[Entries taken from a collection]
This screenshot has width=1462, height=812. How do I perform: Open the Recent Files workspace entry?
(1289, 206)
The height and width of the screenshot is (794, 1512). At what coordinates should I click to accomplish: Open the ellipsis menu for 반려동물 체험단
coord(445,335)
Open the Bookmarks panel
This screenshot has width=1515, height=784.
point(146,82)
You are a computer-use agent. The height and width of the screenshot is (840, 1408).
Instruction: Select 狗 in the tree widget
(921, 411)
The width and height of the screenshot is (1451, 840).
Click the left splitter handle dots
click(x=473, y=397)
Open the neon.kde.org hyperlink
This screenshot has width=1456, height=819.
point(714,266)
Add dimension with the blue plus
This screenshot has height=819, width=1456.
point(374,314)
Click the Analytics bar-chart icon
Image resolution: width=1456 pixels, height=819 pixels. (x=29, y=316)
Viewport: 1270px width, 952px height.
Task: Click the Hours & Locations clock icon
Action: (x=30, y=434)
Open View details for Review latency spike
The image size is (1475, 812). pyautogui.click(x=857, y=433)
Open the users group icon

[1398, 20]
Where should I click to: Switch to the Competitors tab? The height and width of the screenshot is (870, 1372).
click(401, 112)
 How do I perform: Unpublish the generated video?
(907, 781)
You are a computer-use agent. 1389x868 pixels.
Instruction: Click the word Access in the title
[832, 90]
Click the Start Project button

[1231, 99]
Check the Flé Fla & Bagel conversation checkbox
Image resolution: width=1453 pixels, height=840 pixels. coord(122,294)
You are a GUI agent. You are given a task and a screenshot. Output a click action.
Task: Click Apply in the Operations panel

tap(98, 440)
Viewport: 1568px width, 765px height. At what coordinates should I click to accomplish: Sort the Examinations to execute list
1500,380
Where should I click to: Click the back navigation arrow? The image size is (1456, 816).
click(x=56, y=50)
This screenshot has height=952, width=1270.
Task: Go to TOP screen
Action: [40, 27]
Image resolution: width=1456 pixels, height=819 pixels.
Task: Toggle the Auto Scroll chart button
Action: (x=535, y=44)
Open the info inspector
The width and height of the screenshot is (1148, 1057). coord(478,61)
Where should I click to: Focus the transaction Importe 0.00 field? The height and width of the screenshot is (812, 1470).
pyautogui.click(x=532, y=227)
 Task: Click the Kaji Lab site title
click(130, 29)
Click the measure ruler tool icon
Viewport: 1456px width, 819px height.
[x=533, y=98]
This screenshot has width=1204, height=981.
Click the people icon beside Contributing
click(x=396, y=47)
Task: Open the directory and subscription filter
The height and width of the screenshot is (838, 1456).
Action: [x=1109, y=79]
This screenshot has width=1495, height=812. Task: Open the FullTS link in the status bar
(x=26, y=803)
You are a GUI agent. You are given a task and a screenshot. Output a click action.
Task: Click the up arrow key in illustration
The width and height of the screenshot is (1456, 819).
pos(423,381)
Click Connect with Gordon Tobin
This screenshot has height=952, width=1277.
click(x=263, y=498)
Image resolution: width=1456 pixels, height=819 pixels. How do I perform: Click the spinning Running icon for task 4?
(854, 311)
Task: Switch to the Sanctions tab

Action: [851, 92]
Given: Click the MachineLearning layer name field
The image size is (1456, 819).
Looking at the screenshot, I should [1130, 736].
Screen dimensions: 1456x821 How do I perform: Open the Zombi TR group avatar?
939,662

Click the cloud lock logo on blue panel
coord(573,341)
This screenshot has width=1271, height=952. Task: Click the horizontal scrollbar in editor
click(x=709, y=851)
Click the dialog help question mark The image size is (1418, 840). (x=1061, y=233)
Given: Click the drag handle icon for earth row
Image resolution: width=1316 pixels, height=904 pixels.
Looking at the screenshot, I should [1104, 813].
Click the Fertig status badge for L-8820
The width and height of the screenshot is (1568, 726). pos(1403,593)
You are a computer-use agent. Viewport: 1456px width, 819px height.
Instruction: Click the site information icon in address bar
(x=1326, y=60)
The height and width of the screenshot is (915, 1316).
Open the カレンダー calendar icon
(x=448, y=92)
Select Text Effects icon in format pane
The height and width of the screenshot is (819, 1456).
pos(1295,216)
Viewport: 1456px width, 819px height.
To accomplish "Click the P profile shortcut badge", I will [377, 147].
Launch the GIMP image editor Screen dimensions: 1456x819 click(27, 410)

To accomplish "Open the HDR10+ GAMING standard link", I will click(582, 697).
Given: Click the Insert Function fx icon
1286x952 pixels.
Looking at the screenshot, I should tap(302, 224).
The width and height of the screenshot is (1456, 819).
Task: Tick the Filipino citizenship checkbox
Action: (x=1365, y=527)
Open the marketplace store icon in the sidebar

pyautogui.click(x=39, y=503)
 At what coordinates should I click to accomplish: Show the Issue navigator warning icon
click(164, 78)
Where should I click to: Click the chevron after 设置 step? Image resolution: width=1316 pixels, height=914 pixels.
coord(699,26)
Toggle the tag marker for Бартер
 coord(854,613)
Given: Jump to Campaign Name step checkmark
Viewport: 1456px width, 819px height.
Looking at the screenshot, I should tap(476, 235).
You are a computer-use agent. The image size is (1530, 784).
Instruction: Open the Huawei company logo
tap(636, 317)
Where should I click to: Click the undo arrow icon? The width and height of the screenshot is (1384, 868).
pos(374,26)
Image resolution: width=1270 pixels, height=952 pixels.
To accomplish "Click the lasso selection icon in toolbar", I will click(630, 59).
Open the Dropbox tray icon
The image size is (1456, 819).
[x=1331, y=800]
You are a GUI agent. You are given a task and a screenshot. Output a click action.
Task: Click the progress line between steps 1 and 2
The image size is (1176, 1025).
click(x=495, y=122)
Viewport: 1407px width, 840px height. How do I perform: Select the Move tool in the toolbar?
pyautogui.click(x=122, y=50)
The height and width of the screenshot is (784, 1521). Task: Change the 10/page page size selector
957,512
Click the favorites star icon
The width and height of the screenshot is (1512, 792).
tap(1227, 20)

▸ **PROBLEM DESCRIPTION**
What you give back must be the stretch above, starting at the line with "This screenshot has width=1271, height=952." and ending at the line with "Select Text Effects icon in format pane", copied exactly.

▸ **RESULT OF THE TASK**
This screenshot has width=1271, height=952. Task: Click the horizontal scrollbar in editor
click(x=709, y=851)
Click the dialog help question mark The image size is (1418, 840). (x=1061, y=233)
Given: Click the drag handle icon for earth row
Image resolution: width=1316 pixels, height=904 pixels.
Looking at the screenshot, I should [1104, 813].
Click the Fertig status badge for L-8820
The width and height of the screenshot is (1568, 726). pos(1403,593)
You are a computer-use agent. Viewport: 1456px width, 819px height.
Instruction: Click the site information icon in address bar
(x=1326, y=60)
The height and width of the screenshot is (915, 1316).
Open the カレンダー calendar icon
(x=448, y=92)
Select Text Effects icon in format pane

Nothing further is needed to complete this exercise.